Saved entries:
==*==

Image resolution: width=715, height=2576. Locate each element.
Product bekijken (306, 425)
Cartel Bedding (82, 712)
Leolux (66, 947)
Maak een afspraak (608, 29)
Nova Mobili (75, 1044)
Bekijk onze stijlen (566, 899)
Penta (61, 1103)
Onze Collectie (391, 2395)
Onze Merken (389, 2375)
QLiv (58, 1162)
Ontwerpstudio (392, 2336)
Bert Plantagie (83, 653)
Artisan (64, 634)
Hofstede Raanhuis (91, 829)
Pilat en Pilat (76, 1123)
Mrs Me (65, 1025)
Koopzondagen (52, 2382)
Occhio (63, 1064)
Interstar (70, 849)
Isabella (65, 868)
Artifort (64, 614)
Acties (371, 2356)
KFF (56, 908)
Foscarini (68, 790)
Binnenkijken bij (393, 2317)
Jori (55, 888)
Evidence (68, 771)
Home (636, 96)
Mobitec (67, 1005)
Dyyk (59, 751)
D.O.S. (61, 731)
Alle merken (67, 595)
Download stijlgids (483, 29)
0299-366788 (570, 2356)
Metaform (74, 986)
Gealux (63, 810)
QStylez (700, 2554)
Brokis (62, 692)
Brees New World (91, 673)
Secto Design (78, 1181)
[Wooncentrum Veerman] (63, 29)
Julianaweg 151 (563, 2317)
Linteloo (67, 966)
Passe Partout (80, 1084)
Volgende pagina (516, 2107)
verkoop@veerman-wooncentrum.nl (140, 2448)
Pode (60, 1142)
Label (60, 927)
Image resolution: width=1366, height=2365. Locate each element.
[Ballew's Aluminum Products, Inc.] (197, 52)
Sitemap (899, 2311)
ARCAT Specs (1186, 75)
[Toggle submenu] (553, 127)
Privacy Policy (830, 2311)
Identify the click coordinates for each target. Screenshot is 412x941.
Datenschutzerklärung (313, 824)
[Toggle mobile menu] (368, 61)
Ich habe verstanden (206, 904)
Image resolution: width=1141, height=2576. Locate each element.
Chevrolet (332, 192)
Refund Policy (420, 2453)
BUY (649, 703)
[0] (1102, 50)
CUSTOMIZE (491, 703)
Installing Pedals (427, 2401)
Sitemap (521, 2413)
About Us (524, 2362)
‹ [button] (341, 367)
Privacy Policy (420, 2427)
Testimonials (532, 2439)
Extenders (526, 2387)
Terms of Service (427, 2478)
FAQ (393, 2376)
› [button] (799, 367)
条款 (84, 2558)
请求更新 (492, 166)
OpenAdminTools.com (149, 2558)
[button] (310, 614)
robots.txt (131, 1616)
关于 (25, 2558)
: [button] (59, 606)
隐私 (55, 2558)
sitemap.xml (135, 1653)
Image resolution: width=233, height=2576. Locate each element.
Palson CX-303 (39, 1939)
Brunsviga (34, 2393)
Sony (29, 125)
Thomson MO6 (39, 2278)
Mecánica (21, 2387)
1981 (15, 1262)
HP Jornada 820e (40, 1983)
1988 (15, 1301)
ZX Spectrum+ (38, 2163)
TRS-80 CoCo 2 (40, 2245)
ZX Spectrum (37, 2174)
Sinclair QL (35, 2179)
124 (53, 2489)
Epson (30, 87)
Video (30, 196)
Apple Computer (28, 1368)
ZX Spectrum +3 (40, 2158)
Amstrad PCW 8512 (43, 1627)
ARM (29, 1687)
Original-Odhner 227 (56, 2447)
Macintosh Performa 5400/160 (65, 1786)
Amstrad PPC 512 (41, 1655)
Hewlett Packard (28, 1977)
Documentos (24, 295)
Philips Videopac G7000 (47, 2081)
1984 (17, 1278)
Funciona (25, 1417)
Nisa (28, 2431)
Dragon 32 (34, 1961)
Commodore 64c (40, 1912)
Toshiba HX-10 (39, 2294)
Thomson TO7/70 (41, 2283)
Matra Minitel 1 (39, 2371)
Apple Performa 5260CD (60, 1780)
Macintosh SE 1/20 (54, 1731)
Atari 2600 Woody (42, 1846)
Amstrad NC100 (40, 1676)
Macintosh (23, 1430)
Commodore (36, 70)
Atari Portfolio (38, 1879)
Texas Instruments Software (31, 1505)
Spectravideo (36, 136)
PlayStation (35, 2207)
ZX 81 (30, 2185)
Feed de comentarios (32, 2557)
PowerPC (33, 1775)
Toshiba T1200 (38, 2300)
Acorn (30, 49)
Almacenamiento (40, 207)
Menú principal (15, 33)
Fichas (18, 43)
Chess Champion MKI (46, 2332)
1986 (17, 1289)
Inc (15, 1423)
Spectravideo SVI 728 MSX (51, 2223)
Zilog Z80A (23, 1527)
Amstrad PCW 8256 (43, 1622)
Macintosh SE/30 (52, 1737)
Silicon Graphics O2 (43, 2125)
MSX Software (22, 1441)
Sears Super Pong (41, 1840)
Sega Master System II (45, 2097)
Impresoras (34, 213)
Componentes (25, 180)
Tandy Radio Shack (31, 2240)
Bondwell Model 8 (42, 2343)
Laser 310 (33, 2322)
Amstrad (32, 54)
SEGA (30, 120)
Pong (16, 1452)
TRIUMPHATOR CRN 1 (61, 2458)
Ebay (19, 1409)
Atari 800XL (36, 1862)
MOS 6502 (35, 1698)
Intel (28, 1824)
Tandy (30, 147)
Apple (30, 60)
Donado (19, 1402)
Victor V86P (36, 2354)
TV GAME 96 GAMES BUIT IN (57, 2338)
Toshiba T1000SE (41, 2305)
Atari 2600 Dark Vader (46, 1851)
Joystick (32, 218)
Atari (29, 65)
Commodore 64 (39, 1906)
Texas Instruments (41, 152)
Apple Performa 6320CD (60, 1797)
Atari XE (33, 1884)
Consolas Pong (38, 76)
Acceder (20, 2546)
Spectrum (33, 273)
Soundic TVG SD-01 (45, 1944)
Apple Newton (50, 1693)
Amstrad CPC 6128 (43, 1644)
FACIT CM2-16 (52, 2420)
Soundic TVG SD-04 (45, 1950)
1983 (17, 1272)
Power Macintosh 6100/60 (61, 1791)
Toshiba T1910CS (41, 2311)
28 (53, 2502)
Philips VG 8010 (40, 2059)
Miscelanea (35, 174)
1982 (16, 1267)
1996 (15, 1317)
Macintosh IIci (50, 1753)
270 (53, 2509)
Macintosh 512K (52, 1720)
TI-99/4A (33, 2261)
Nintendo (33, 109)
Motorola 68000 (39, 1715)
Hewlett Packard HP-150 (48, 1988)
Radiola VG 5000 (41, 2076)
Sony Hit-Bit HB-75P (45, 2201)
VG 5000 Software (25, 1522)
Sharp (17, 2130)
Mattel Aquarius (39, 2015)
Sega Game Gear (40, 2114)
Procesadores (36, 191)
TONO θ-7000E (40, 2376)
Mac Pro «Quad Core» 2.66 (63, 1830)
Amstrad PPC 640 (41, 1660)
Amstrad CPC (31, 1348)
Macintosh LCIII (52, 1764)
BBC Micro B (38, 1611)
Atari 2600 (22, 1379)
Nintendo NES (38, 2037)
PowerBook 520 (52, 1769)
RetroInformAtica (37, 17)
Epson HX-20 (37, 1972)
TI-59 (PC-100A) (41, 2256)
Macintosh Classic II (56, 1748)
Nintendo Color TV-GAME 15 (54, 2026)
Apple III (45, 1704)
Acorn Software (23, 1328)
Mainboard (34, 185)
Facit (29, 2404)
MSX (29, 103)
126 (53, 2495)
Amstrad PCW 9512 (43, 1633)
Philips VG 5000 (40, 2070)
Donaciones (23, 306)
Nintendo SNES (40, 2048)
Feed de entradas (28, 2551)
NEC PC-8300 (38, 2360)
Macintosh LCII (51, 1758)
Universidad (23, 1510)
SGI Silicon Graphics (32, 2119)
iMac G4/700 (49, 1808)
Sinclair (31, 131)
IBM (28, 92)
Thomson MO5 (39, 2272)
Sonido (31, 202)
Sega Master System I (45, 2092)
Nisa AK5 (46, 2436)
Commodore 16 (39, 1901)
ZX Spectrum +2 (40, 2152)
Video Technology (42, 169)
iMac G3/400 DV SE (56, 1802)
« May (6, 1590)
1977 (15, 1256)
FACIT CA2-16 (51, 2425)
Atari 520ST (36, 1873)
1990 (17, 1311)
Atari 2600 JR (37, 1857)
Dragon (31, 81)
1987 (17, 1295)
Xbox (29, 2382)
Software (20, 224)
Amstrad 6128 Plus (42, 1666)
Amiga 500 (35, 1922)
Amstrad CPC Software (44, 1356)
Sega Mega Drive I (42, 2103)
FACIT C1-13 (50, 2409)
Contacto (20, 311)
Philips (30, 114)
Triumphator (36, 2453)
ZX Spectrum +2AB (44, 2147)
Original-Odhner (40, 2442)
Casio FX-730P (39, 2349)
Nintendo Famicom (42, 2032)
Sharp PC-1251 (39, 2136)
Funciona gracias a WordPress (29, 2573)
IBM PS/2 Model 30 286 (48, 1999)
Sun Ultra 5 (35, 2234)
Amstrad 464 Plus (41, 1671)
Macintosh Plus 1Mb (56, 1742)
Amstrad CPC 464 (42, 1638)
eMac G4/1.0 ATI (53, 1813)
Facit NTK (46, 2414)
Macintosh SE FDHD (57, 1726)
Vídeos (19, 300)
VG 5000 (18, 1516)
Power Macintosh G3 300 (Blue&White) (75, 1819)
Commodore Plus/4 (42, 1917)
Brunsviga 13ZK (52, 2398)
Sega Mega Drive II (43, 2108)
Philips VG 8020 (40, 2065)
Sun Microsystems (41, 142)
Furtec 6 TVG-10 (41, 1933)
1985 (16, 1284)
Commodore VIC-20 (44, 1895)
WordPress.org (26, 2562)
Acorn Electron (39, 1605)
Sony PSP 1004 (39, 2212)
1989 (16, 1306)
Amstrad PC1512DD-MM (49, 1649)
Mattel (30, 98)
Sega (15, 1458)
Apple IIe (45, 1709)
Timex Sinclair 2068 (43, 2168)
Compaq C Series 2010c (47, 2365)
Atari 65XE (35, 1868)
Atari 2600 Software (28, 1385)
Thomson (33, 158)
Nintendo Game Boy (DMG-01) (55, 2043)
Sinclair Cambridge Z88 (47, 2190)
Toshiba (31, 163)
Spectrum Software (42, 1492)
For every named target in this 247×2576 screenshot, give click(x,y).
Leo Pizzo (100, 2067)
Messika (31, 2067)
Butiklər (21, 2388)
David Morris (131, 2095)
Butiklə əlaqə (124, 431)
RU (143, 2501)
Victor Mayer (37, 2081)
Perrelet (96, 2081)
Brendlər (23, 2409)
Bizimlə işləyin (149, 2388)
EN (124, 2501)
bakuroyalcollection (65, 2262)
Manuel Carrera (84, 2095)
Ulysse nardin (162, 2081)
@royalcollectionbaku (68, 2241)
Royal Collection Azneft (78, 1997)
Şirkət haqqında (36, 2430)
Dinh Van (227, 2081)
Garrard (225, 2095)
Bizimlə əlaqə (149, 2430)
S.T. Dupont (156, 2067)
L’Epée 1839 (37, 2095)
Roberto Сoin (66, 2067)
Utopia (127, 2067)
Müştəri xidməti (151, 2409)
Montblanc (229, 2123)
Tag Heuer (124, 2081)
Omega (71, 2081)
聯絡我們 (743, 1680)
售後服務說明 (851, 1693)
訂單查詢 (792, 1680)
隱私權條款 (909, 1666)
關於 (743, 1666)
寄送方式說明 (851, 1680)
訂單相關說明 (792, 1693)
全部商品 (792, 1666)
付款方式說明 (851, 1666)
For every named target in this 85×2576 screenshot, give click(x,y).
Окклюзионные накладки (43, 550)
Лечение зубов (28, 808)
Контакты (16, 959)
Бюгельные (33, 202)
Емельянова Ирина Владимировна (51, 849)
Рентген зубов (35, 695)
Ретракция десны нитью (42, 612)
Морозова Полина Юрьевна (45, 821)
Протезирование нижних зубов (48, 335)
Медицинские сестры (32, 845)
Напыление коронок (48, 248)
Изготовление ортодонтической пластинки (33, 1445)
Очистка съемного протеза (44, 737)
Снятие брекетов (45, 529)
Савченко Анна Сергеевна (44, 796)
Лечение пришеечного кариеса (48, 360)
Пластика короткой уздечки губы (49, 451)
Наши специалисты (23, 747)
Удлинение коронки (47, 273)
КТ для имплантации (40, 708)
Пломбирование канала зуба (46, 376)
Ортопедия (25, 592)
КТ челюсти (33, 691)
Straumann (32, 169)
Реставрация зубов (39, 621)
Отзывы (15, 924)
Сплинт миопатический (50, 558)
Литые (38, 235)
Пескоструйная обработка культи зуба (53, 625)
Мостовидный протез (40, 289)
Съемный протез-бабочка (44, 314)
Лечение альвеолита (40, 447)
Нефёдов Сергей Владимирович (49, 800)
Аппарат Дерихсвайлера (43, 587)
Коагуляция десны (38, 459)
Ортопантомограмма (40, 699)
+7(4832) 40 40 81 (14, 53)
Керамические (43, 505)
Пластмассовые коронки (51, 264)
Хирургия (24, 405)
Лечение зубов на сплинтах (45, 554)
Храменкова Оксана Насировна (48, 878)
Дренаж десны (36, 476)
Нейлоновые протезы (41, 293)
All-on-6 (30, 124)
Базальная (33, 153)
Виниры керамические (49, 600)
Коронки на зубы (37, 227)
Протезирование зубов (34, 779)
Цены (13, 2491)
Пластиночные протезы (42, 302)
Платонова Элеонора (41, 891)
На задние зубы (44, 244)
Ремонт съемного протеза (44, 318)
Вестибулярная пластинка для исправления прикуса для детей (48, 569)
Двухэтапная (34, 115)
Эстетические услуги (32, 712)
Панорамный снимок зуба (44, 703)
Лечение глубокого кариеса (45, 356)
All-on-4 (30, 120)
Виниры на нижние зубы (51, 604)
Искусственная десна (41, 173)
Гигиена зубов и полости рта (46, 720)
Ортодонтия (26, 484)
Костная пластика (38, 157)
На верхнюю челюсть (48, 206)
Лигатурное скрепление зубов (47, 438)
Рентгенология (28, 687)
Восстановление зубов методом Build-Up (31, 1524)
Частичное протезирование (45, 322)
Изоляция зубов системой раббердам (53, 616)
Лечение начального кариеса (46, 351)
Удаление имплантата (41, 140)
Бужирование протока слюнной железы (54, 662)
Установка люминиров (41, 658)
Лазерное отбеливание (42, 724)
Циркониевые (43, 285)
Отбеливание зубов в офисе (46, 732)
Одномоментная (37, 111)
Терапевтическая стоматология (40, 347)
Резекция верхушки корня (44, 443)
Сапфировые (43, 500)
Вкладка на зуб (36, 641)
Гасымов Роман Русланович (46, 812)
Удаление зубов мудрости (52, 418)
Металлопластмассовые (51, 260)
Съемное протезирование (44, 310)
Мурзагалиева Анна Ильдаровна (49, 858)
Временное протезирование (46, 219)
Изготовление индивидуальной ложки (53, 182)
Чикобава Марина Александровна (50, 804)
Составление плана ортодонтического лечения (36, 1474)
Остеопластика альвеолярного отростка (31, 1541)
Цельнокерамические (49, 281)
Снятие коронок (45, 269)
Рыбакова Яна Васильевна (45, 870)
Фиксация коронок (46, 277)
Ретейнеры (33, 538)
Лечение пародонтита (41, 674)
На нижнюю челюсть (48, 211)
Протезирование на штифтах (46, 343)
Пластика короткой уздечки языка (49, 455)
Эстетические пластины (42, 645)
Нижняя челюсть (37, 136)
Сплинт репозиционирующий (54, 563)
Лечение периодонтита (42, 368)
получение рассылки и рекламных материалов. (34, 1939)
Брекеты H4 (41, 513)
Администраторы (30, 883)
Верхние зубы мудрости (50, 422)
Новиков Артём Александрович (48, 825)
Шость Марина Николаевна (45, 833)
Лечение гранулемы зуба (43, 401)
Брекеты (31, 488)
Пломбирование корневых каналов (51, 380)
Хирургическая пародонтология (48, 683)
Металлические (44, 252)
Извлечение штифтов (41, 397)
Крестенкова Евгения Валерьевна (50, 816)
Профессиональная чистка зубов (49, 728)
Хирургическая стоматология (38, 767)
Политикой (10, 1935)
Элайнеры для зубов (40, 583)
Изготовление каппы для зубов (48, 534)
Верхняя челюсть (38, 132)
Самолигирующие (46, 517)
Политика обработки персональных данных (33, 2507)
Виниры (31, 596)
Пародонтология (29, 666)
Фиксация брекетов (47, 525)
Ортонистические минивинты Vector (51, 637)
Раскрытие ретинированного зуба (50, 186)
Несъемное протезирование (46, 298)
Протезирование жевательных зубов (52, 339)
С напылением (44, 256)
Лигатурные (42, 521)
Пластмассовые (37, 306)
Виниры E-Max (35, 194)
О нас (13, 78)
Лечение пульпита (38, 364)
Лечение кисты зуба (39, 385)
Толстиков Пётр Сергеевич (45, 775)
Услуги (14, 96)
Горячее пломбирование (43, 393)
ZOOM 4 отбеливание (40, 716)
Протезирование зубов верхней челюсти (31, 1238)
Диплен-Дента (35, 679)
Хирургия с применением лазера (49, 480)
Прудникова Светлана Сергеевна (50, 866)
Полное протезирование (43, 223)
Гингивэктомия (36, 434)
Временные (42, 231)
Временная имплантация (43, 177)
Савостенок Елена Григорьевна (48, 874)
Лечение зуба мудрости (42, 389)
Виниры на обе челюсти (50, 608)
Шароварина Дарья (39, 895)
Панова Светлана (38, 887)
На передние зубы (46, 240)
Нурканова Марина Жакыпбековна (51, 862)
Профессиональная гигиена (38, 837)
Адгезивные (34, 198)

==*==

▸ **Work required**
Every line above from the line with "Nisa (28, 2431)" to the line with "Almacenamiento (40, 207)", inclusive, must be returned exactly; no other line belongs in the reply.

▸ **Answer box**
Nisa (28, 2431)
Dragon 32 (34, 1961)
Commodore 64c (40, 1912)
Toshiba HX-10 (39, 2294)
Thomson TO7/70 (41, 2283)
Matra Minitel 1 (39, 2371)
Apple Performa 5260CD (60, 1780)
Macintosh SE 1/20 (54, 1731)
Atari 2600 Woody (42, 1846)
Amstrad NC100 (40, 1676)
Macintosh (23, 1430)
Commodore (36, 70)
Atari Portfolio (38, 1879)
Texas Instruments Software (31, 1505)
Spectravideo (36, 136)
PlayStation (35, 2207)
ZX 81 (30, 2185)
Feed de comentarios (32, 2557)
PowerPC (33, 1775)
Toshiba T1200 (38, 2300)
Acorn (30, 49)
Almacenamiento (40, 207)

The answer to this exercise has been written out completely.